[[ GIVEN DATA, beginning ]]
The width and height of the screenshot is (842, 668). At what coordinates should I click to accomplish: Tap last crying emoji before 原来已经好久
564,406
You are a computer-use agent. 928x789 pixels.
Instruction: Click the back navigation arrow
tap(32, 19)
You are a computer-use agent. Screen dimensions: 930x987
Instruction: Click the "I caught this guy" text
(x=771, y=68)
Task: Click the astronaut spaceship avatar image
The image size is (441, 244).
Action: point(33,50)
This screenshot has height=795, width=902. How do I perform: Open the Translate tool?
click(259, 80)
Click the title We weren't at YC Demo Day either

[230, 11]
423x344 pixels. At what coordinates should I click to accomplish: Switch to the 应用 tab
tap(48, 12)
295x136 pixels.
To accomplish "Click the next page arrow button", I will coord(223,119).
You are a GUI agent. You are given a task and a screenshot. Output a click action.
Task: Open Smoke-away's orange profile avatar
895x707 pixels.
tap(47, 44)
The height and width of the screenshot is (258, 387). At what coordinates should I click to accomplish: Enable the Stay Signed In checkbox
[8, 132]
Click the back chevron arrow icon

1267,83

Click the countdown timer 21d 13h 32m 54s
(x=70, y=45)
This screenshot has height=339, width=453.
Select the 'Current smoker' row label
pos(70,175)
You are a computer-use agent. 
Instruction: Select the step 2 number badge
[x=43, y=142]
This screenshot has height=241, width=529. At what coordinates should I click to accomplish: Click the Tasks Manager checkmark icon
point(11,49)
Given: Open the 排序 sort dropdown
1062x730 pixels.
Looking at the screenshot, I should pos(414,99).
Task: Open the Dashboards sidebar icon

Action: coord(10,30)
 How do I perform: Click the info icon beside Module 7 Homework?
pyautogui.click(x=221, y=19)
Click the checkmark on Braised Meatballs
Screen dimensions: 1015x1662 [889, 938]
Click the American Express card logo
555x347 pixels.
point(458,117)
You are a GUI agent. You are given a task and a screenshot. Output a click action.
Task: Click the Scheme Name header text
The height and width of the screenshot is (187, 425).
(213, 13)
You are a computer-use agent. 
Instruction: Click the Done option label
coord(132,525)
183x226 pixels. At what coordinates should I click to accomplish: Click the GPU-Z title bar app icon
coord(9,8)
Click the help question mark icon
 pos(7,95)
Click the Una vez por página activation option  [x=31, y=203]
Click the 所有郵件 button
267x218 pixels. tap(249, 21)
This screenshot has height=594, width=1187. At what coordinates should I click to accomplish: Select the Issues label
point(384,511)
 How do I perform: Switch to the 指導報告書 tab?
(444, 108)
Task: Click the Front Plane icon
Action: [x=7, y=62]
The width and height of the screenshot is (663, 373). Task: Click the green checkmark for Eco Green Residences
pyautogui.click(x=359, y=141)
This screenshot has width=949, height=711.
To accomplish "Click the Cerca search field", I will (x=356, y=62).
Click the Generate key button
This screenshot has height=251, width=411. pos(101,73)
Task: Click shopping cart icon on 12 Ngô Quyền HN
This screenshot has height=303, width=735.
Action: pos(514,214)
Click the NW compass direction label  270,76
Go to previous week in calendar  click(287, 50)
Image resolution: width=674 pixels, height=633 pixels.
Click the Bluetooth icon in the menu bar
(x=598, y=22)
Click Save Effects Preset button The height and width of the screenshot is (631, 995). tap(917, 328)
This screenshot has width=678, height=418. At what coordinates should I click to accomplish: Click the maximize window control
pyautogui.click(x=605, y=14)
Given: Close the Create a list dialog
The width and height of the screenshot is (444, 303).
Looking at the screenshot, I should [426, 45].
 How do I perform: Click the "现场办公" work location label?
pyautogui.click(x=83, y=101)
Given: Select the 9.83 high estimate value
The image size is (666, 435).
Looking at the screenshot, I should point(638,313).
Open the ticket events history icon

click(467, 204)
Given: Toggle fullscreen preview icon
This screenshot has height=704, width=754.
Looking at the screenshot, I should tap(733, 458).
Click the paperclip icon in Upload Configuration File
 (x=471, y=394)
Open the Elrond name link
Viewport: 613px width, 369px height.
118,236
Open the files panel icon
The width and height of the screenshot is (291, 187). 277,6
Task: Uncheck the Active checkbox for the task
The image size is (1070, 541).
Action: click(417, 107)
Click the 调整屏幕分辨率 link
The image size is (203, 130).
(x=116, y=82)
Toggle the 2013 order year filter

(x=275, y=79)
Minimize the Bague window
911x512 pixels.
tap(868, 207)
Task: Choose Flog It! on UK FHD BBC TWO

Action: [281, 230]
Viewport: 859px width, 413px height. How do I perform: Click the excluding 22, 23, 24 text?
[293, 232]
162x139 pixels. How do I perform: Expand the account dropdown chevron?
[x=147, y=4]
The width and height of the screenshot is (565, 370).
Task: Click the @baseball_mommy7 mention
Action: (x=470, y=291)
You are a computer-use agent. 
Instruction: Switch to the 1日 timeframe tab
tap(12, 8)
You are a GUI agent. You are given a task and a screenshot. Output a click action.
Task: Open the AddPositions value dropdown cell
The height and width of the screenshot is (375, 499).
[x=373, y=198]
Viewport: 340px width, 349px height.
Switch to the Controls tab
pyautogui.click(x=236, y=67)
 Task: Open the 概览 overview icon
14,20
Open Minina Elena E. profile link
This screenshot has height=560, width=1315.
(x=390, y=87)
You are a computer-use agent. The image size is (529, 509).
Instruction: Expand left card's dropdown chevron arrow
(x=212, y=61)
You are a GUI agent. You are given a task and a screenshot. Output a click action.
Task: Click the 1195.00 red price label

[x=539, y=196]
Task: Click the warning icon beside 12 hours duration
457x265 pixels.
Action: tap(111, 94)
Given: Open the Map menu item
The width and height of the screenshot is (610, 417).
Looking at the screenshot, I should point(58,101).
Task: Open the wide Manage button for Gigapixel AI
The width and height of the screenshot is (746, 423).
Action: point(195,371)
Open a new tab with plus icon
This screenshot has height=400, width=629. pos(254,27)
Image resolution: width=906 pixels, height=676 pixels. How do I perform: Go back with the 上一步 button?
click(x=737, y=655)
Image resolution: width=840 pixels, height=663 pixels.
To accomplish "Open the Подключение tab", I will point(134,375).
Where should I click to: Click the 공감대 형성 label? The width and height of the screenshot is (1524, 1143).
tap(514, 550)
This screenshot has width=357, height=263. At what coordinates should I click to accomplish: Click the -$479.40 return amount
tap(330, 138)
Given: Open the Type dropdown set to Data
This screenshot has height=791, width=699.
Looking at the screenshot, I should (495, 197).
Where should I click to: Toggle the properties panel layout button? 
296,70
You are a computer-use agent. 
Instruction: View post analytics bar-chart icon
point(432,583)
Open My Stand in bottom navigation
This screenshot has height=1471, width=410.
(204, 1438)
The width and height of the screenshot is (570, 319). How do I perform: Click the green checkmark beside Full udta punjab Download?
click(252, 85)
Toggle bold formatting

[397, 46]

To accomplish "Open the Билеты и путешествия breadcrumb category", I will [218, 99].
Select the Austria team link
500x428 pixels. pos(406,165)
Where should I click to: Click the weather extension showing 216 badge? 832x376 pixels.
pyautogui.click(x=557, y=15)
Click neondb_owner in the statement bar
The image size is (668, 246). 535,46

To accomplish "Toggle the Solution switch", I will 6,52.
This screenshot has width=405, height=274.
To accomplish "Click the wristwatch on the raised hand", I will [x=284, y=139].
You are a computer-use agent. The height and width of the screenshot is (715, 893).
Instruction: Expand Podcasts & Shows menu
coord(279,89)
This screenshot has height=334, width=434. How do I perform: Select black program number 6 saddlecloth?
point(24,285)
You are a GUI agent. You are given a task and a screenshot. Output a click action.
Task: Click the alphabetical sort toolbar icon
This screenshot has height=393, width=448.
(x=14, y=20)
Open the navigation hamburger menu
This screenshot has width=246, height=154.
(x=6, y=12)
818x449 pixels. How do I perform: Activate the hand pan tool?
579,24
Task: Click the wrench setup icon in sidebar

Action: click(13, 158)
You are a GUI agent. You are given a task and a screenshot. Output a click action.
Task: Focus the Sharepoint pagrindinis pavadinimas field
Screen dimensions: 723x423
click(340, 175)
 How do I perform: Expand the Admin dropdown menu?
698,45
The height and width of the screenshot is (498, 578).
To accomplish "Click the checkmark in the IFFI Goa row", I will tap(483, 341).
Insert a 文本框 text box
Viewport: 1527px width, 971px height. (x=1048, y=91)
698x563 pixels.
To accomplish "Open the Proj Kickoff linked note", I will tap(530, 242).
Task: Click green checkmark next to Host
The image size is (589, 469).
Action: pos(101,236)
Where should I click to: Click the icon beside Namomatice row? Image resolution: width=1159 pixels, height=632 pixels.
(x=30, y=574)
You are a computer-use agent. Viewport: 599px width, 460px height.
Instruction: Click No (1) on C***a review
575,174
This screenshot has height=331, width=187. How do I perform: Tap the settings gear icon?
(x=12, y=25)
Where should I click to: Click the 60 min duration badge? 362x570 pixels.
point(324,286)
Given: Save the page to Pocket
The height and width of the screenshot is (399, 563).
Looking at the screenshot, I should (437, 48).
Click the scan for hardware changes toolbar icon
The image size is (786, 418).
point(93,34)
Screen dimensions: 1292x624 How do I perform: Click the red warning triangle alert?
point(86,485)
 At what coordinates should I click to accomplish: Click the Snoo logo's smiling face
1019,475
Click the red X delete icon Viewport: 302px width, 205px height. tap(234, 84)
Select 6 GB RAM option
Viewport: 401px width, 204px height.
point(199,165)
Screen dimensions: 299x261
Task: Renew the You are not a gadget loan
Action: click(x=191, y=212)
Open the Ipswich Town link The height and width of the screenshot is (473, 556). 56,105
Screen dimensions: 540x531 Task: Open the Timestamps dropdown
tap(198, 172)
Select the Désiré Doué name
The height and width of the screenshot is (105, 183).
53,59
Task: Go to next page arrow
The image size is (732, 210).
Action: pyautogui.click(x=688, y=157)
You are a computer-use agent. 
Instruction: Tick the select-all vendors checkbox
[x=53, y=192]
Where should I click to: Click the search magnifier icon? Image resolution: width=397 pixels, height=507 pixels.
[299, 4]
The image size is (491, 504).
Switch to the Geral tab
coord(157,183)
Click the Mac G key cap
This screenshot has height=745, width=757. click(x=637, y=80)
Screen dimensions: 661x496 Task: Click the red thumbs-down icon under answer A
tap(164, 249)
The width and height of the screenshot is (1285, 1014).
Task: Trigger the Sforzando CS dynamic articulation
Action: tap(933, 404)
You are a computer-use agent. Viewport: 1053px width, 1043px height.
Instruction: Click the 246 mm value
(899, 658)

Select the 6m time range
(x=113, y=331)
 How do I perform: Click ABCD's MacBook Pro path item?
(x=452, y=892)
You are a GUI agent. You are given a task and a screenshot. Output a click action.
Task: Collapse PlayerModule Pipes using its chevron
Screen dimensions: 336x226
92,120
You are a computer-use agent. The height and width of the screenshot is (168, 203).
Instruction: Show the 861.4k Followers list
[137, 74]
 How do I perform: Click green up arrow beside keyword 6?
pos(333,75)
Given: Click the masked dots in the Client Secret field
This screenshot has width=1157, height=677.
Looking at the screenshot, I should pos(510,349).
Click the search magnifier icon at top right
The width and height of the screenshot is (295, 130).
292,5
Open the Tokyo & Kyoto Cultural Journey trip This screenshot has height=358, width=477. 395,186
[[ GIVEN DATA, end ]]
> _TO DO_:
Would you filter the records and copy each line that contains the word "field"?

> _RESPONSE TO THIS EXERCISE_:
To accomplish "Click the Cerca search field", I will (x=356, y=62).
Task: Focus the Sharepoint pagrindinis pavadinimas field
Given: Click the masked dots in the Client Secret field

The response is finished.